The nurse's clothing began to change color, from neck to chest to abdomen, her clothes gradually stained red. She let out a cry of alarm, followed by a short scream as if something had attacked her, and once again, the scent of blood filled the room.

"Yes, this is your trump card," Shiller said, "You think this must be my biggest regret, that I hurt someone who cared for and loved me, and that I'm full of guilt over it."

"But it's not like that," Shiller shook his head, "This is the blood that a mother must shed—you know how newborns come into this world, right?"

Shiller, watching the ever-changing room, said, "This here is the mother's uterus; from the moment I arrived, my only goal, everyone's only goal, was to get me out of here. This isn't a meeting and parting filled with regret, but a magnificent pregnancy."

Shiller gently bowed his head, "Parting is always regrettable, but for me, that regret is like a baby leaving the mother's body. How many people would regret having left their mother's womb in the first place?"

"It's warm and comfortable in the mother's amniotic fluid, but the process of being born is what truly brought me to the world."

"Only those who have lived in extreme pain would regret their birth. Do you think I've lived in pain after leaving here?"

The illusions in the room began to fade gradually, and one by one, red fish appeared, seemingly silently answering Shiller's question.

"No, I don't kill because of pain," Shiller shook his head again, "Nor do I find joy only by killing.
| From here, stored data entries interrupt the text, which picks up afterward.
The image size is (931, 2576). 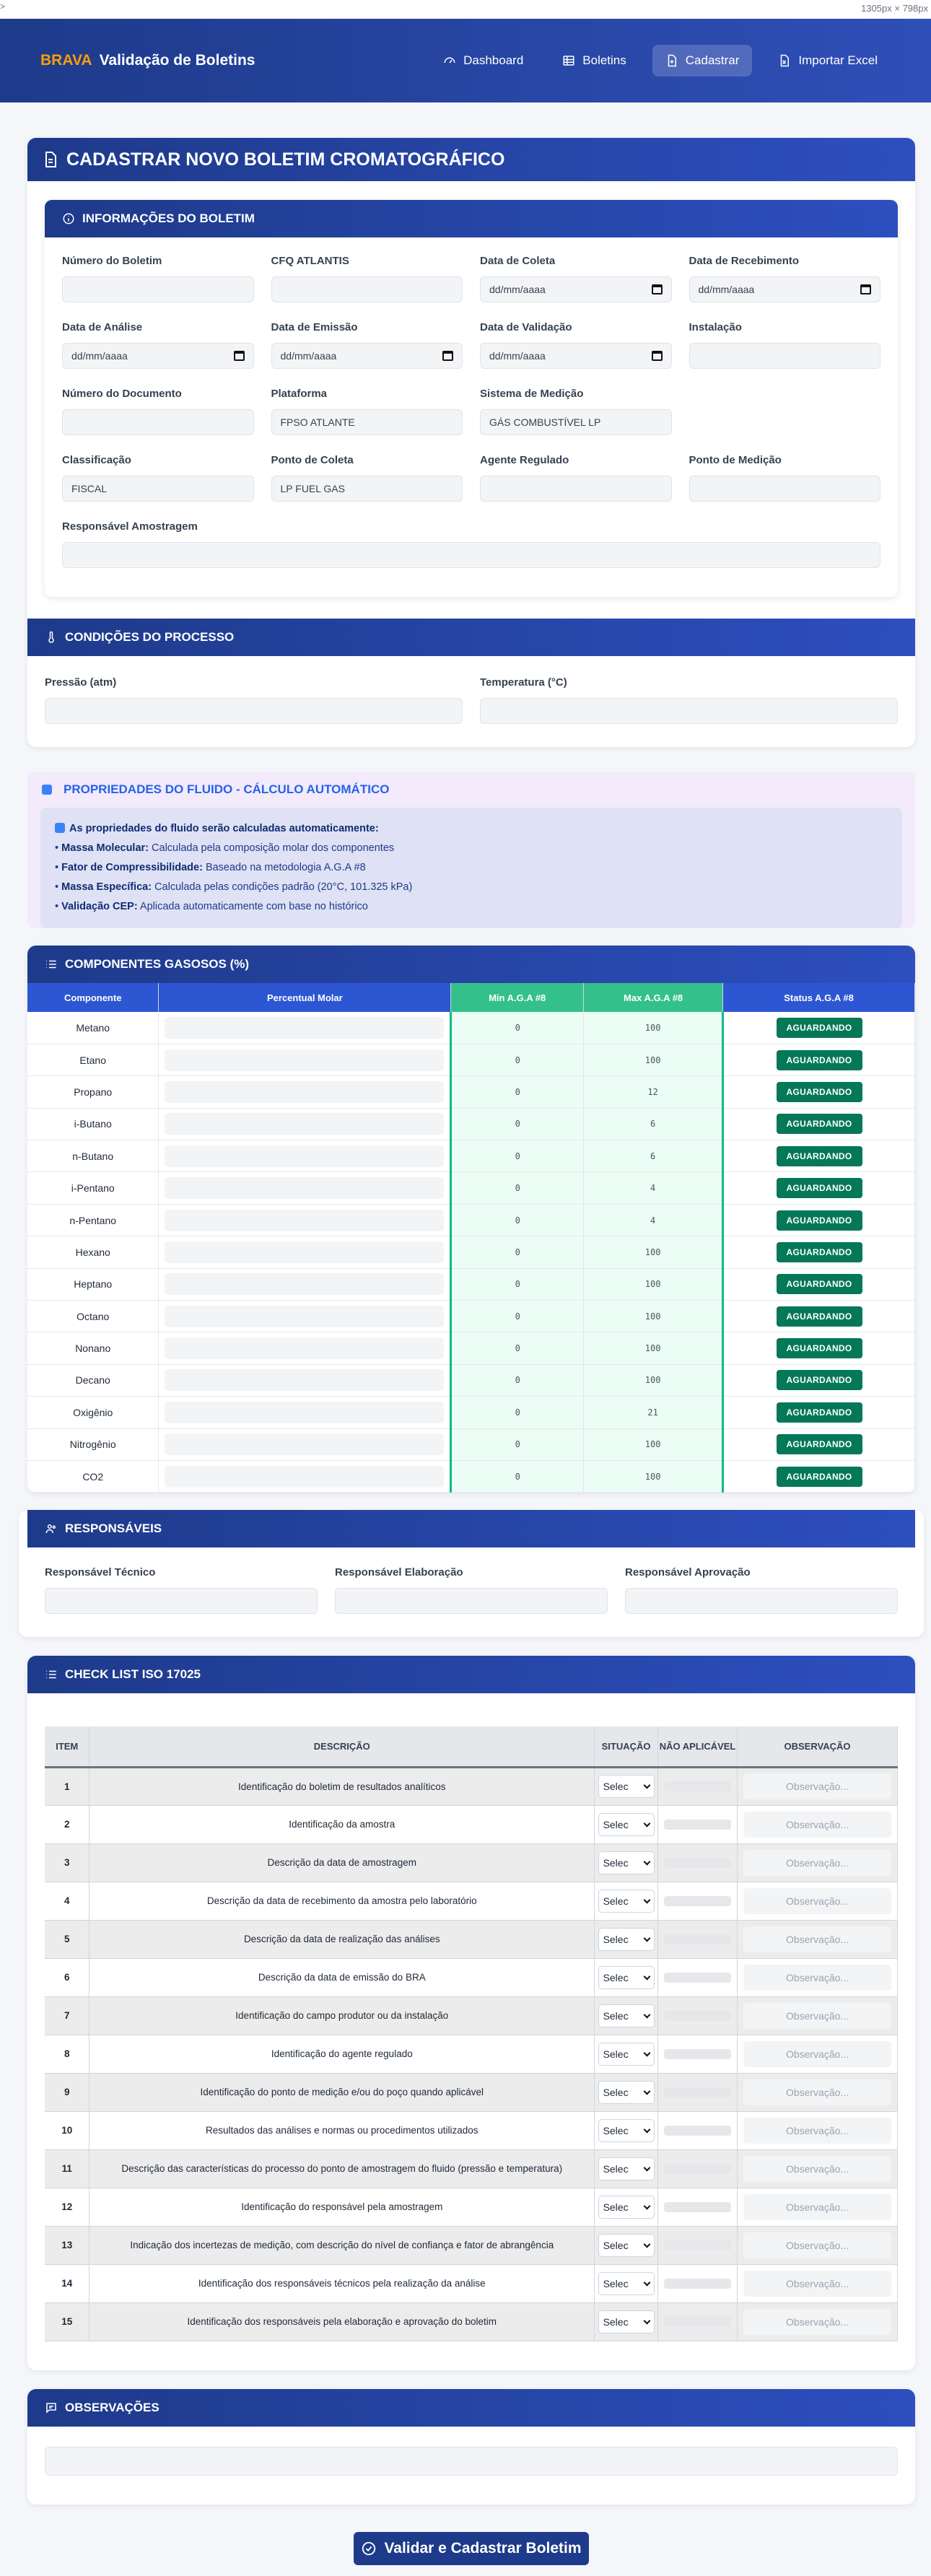 What do you see at coordinates (483, 61) in the screenshot?
I see `nav-dashboard: Dashboard` at bounding box center [483, 61].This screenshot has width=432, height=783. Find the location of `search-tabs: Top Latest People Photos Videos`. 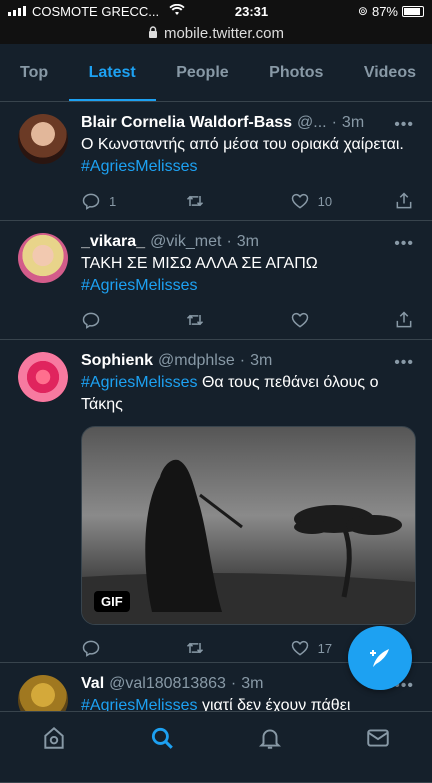

search-tabs: Top Latest People Photos Videos is located at coordinates (216, 73).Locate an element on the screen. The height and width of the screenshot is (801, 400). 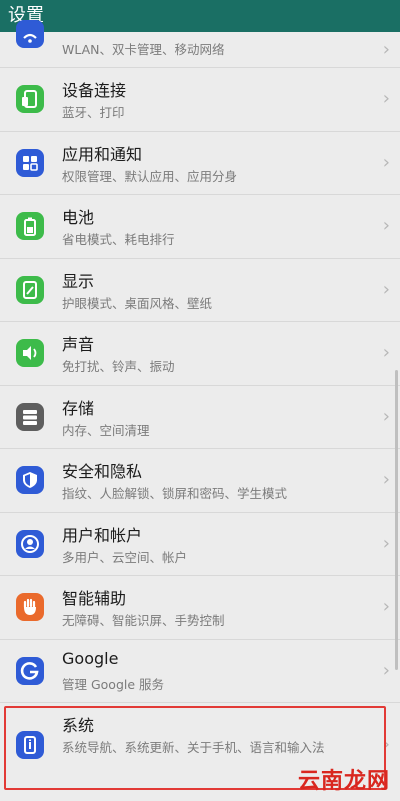
user-icon is located at coordinates (30, 544).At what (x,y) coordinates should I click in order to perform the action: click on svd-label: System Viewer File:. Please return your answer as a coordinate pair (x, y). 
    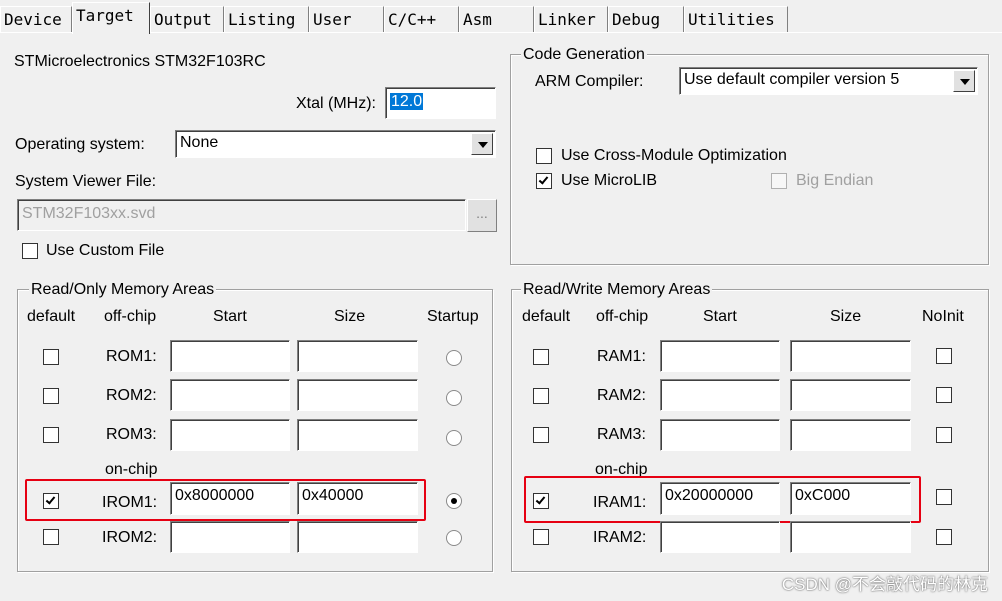
    Looking at the image, I should click on (86, 182).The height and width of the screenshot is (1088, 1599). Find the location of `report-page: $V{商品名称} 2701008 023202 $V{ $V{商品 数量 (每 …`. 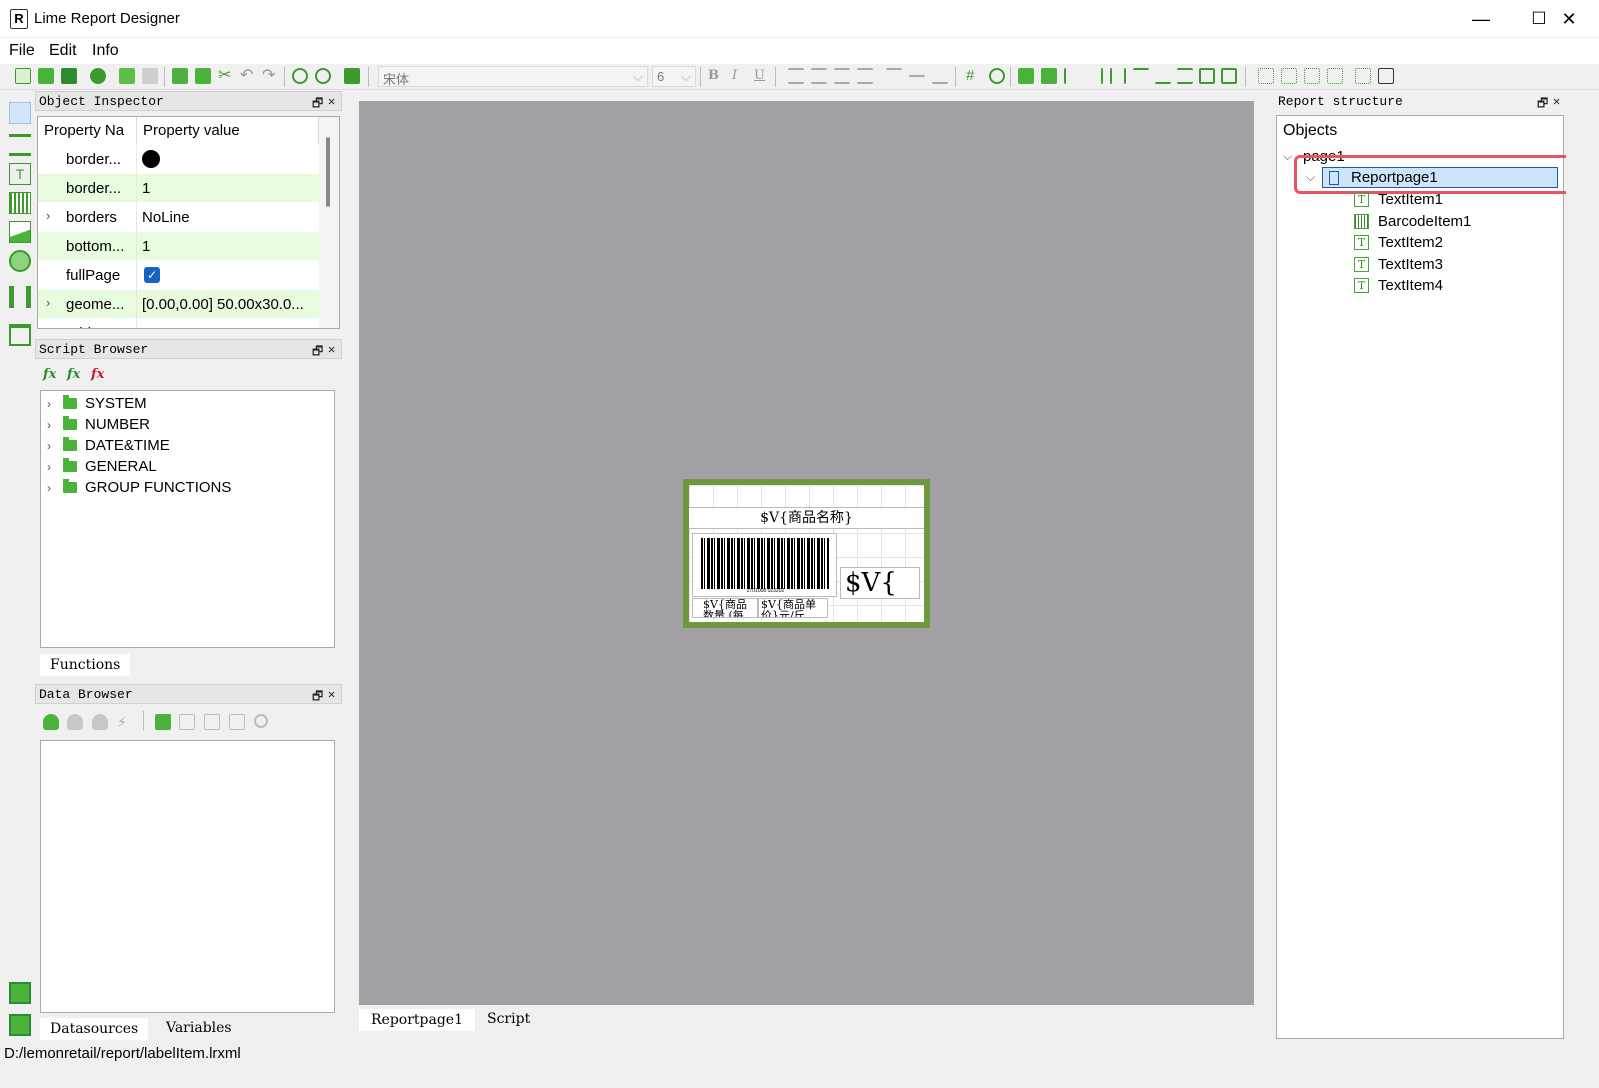

report-page: $V{商品名称} 2701008 023202 $V{ $V{商品 数量 (每 … is located at coordinates (806, 554).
I've never been desperate; I've always had choices."

"Nor do I want to become God, or to carry out His will by judging sinners. I'm fully aware that God doesn't exist, and I'm neither controlling nor corrective. The conventional types of murderers defined by society do not apply to me."

The room's phantasms gradually vanished, eventually returning to a chaotic living room with nothing in it. The clock had stopped at 11:59, and the other person still refused to leave.

Glass fragments flew up, as if the room was trying to prevent Shiller from coming in, to ensure he also missed the midnight check.

"If I must seek a reason..." Shiller slowly said, almost to himself, "I've always felt out of place in that world, never able to connect with anyone. At first, I thought this was a symptom of hereditary solitude, but later, I realized I have only one way to deepen my connection with this society and its ordinary people."

Shiller recited softly, as though humming a lullaby.

"The amniotic fluid of the mother converges into rivers, bridging birth and death. The crowd walks on the other side of the river, never calling out my name with the joy and love they show to other infants."

"I came before them, dismantled their bones and flesh, and wove a new umbilical cord to connect to the people on the other side."

"When I reach the end of the river, both my spirit and body will decay, and my grave will link to countless others. This will be the most beautiful and stable connection in the world, like a mother to her child, like love and death."

With a crash, the glass shards all fell to the floor.

The supernatural phenomena in the room receded.